▸ **Provided entries**:
>> start

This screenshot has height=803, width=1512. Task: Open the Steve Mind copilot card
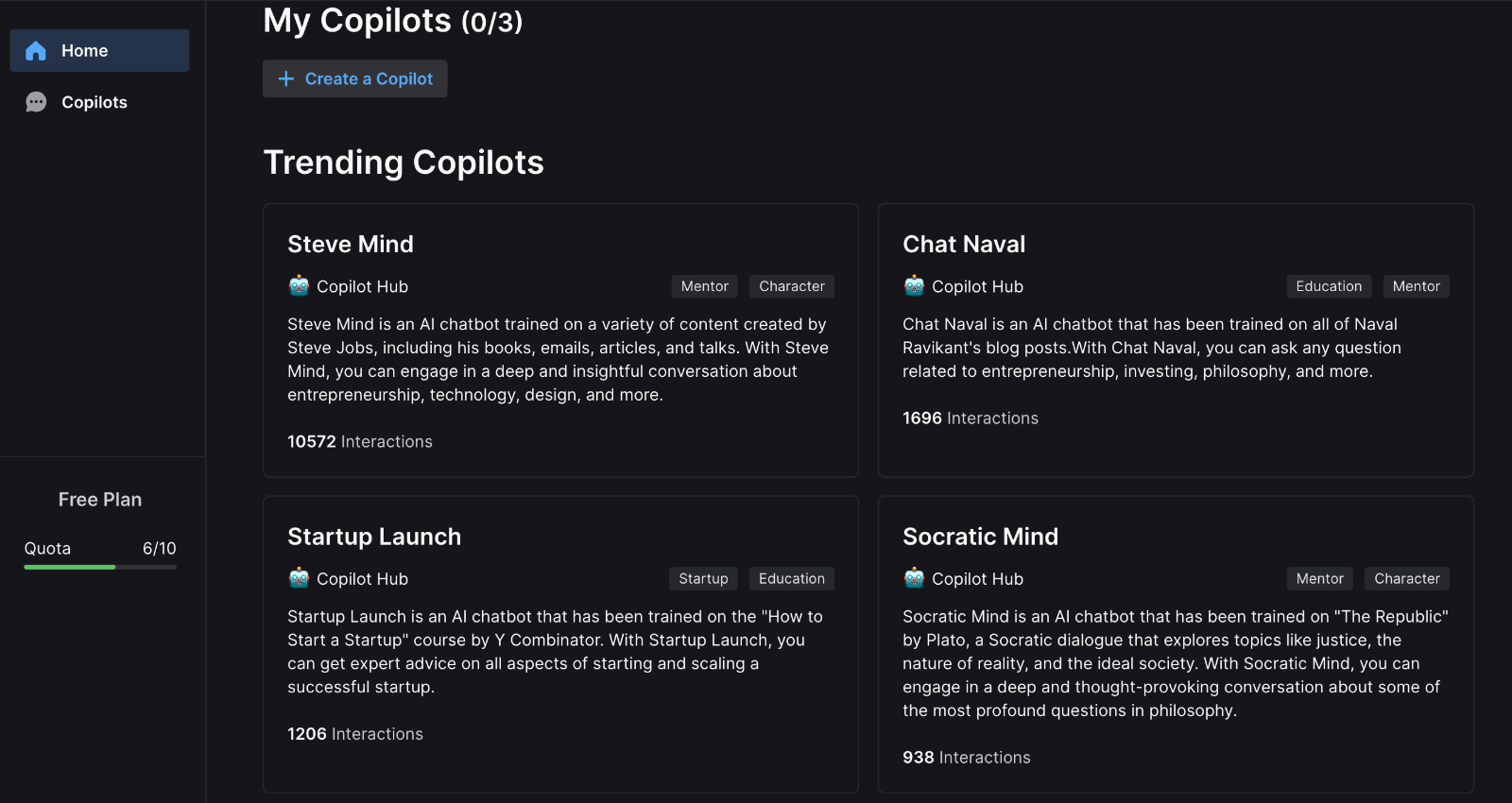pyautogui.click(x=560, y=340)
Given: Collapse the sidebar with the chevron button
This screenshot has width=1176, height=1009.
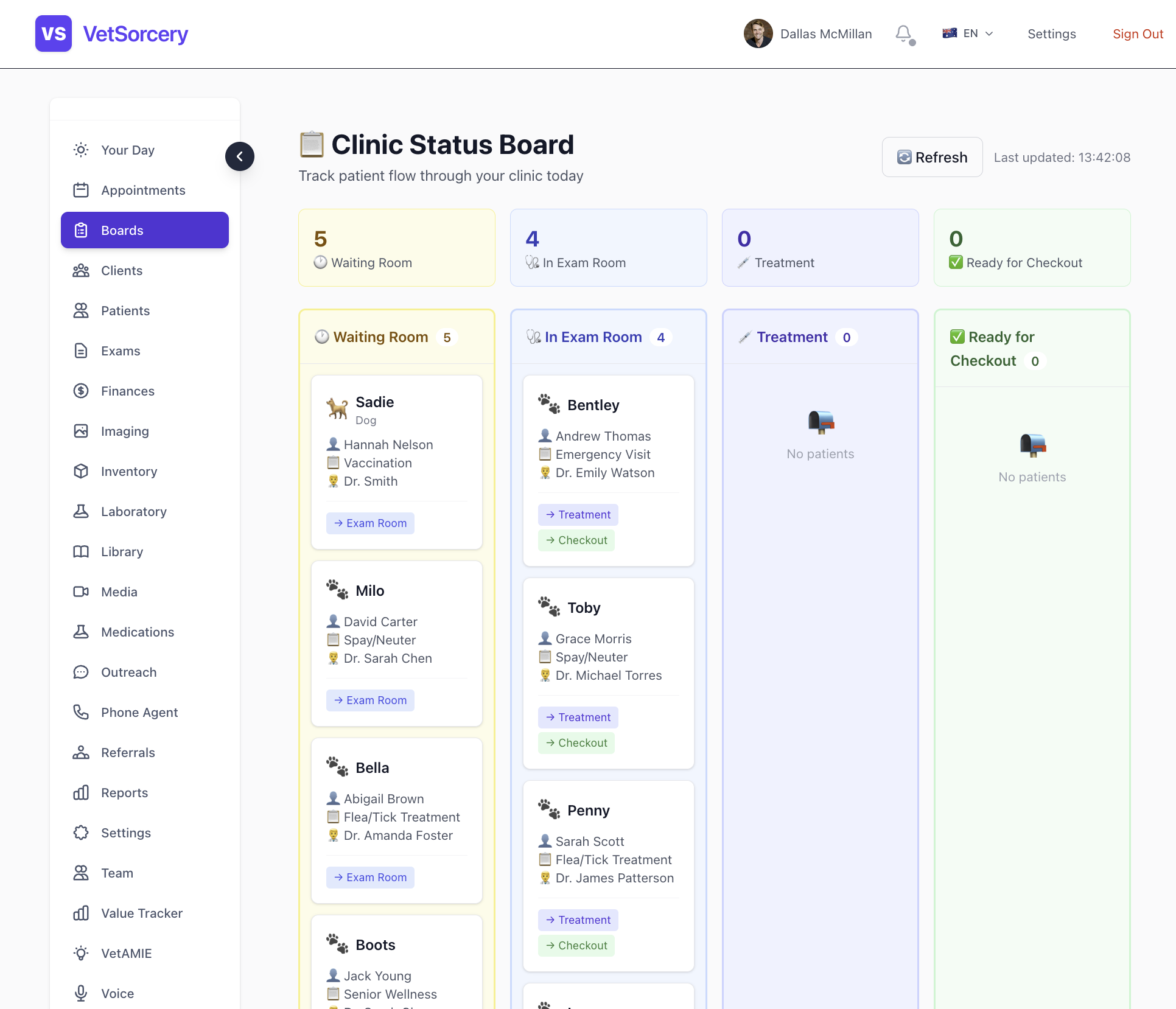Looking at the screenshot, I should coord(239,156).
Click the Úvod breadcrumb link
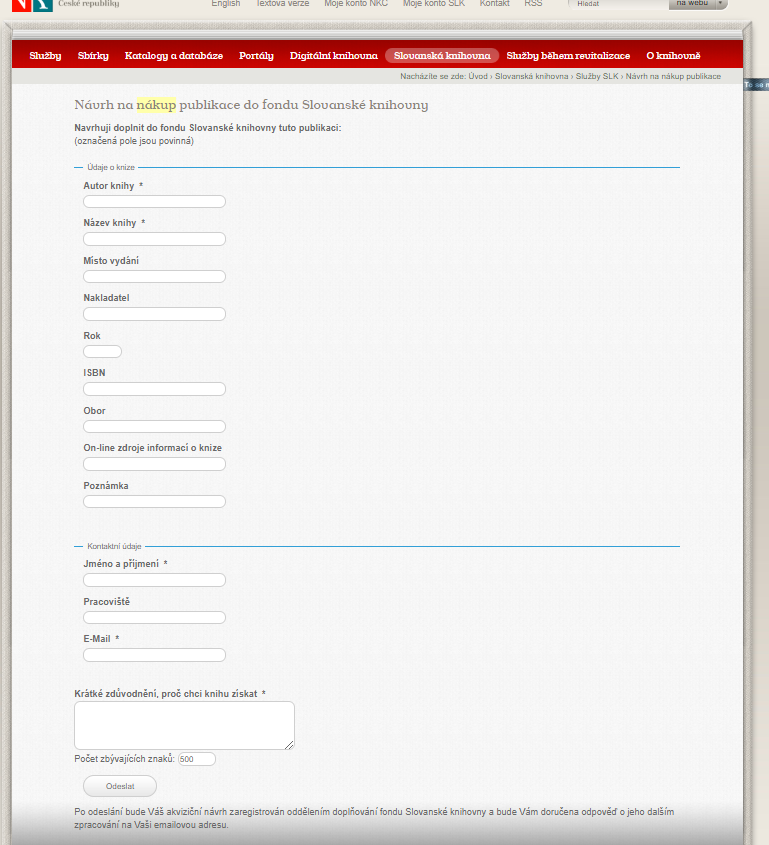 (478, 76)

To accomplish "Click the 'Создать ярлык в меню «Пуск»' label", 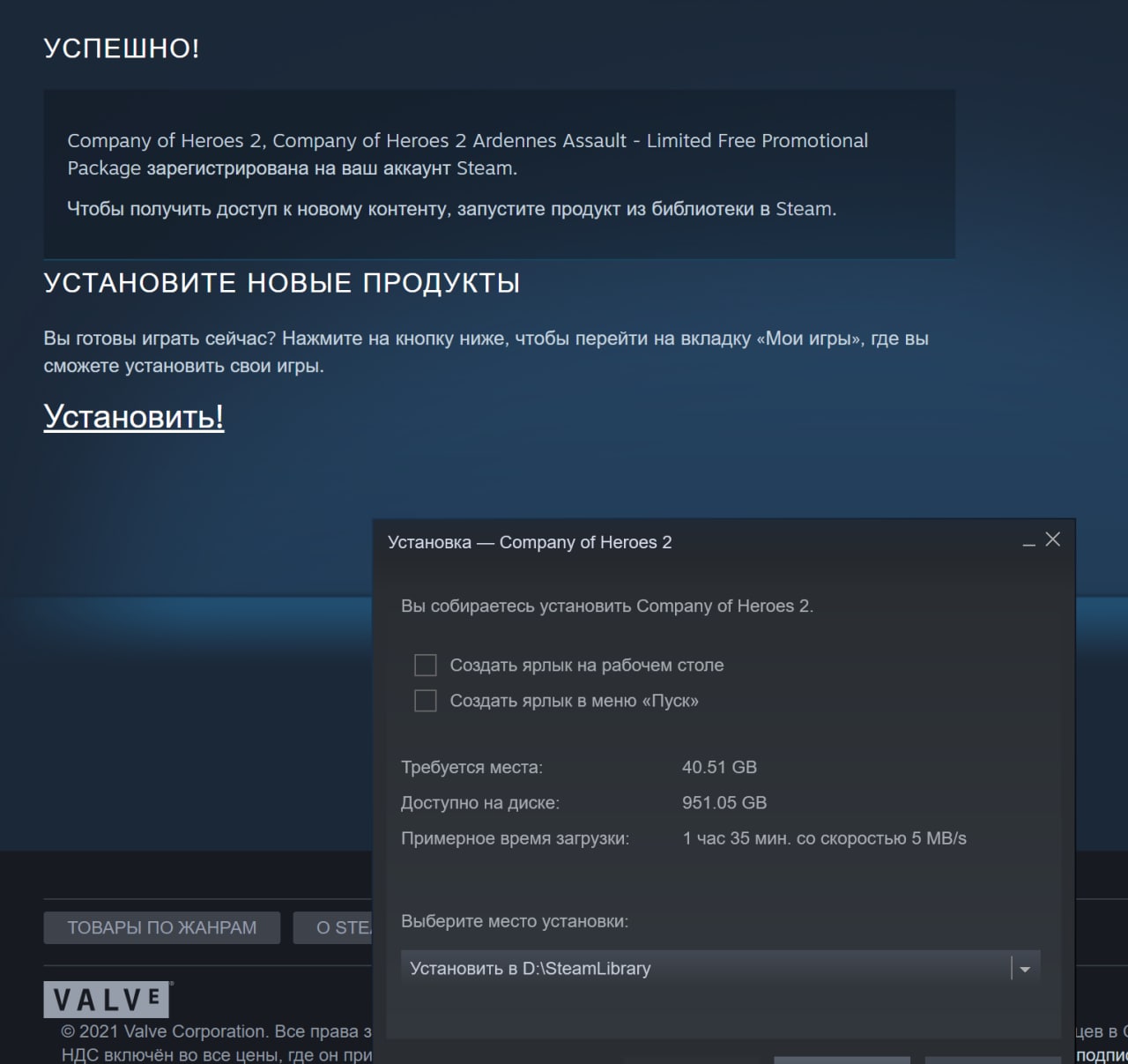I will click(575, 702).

>> end

▸ **What is required**:
From the material above, pull out each line that contains the string "height" and copy it in full.

▸ **Full solution**:
This screenshot has height=803, width=1512. Task: Open the Steve Mind copilot card
This screenshot has width=1176, height=1009.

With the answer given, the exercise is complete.